# My living room setup



## hllbll (Feb 9, 2012)

*AV receiver:* Onkyo TX-NR3010
*Projector:* Epson EH-TW4400
*Blu-ray player/Game consoles:* Playstation 3 & 4
*CD-player:* Audiolab 8200CD
*FM-tuner:* NAD C426
*Stero preamp:* Relaixed2 SMD version
*Stereo and HT poweramps:* NewClassD Discrete monoblocks
*Turntable:* Technics SL-3210 turntable with Denon DL-103

Speakers:
*Front L+R:* Elac FS609 CE
*Center:* Elac CC601 X-Jet
*Surround:* Elac FS 247 BE
*Sub:* BK Electronics Monolith DF

*Screen:* Definite Crystal 100" 16:9 (221x124cm)
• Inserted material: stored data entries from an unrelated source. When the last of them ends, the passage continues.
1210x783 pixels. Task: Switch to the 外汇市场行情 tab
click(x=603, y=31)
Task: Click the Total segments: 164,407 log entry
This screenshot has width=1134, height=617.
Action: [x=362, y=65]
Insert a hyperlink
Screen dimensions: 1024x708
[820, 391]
All cables diy except optical cables.


----------



## NBPk402 (Feb 21, 2012)

Any pictures?


----------



## hllbll (Feb 9, 2012)

Pics added to proper thread: http://www.hometheatershack.com/for...ly/76266-my-living-room-setup.html#post719794


----------



## hllbll (Feb 9, 2012)

Changed the Wharfedale 10.1 speakers to pair of Elac FS 247 Black Edition.


----------